[[ Records, beginning ]]

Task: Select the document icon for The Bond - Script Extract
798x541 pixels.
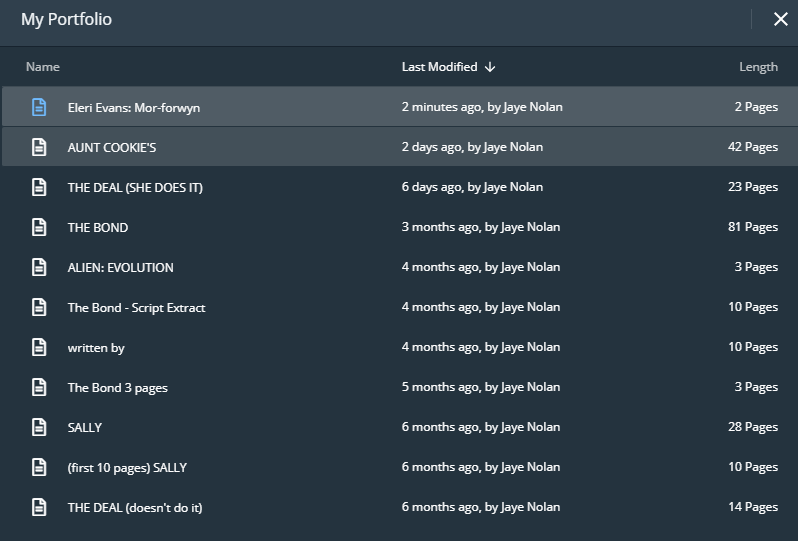Action: tap(39, 307)
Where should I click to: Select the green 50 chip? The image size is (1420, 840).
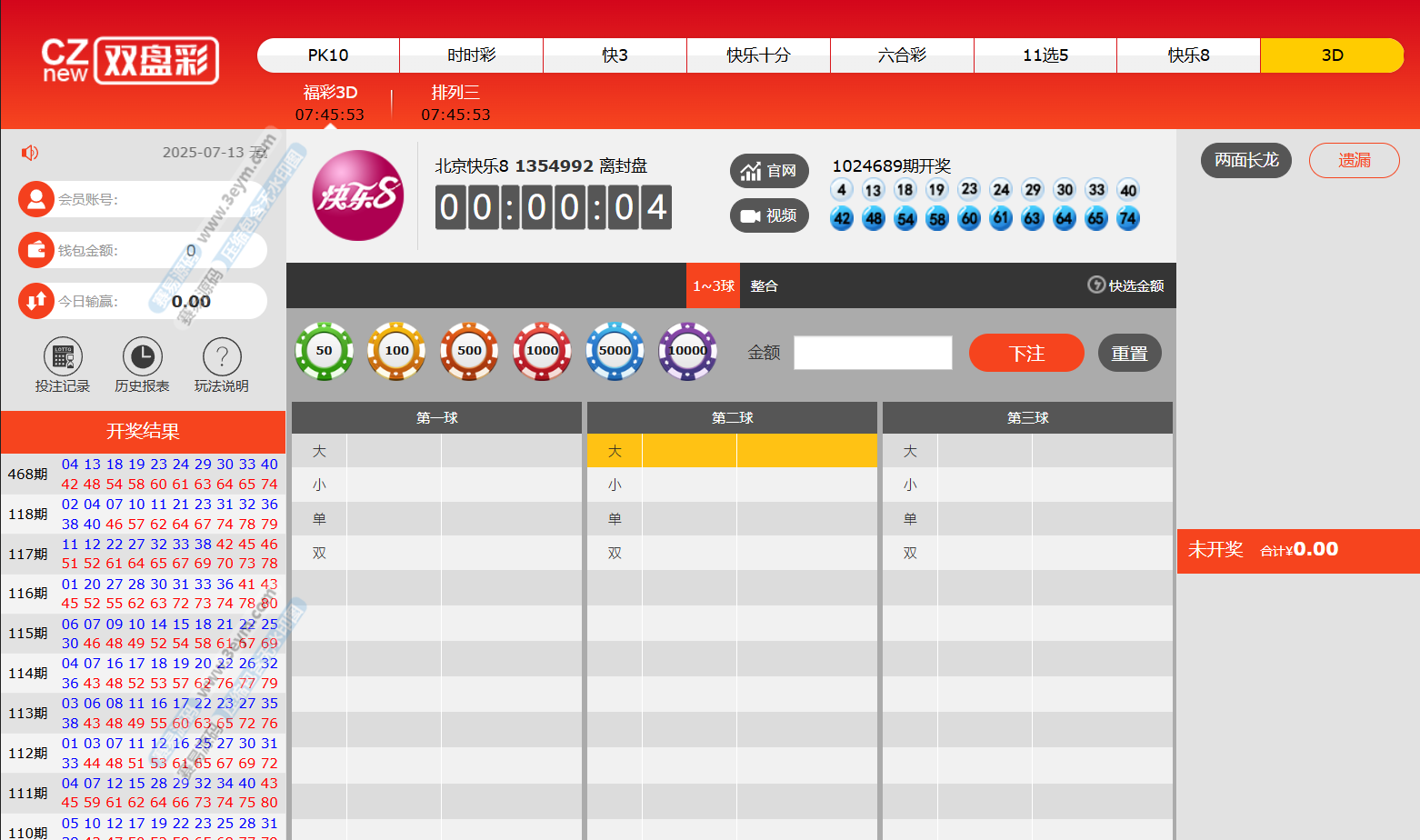click(324, 351)
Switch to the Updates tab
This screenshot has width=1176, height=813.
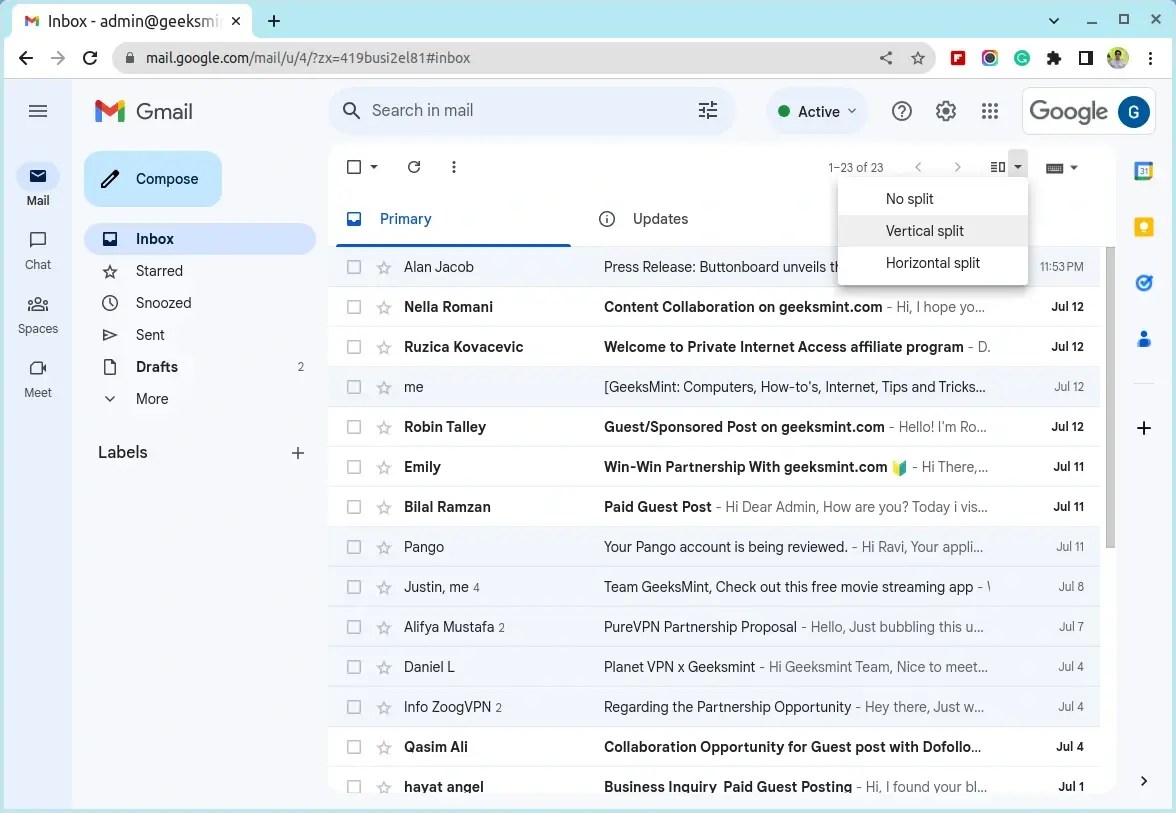point(660,218)
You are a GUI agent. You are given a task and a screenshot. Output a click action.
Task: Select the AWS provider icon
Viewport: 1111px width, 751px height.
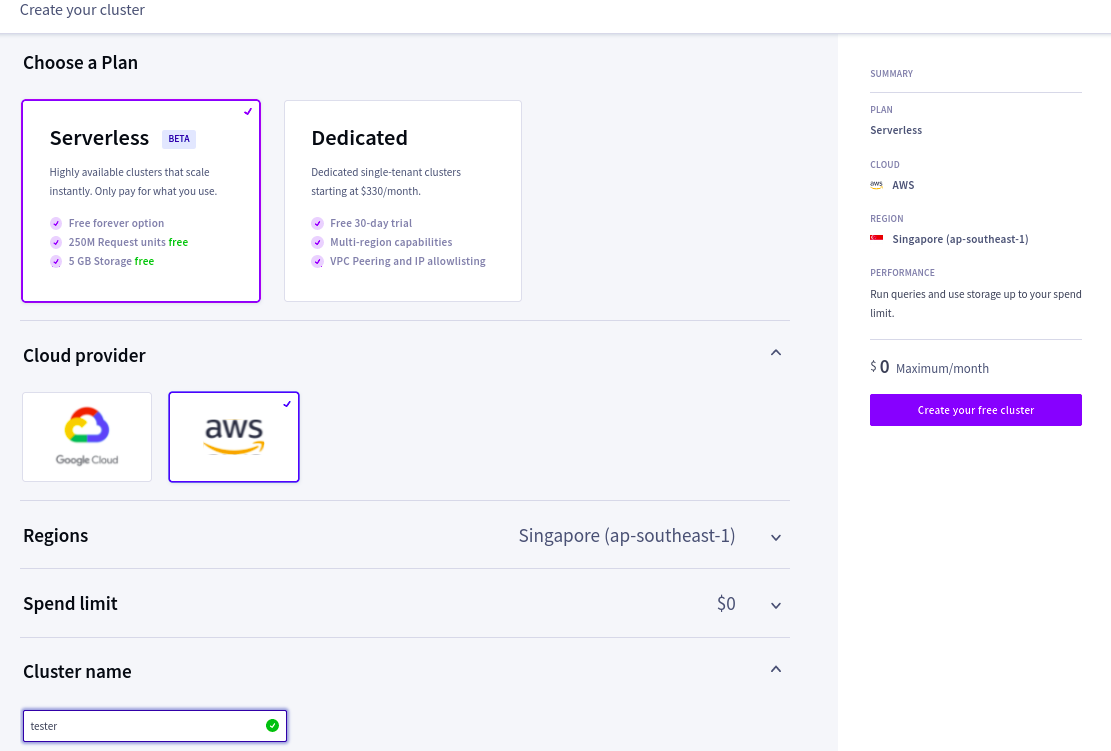click(x=233, y=437)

[[ Records, end ]]

■ Work to complete: Please output every line of the listing as it stands, and omit its images.

■ Reply to the exercise:
Task: Select the document icon for The Bond - Script Extract
798x541 pixels.
Action: tap(39, 307)
Where should I click to: Select the green 50 chip? The image size is (1420, 840).
click(324, 351)
Switch to the Updates tab
This screenshot has width=1176, height=813.
point(660,218)
You are a GUI agent. You are given a task and a screenshot. Output a click action.
Task: Select the AWS provider icon
Viewport: 1111px width, 751px height.
click(x=233, y=437)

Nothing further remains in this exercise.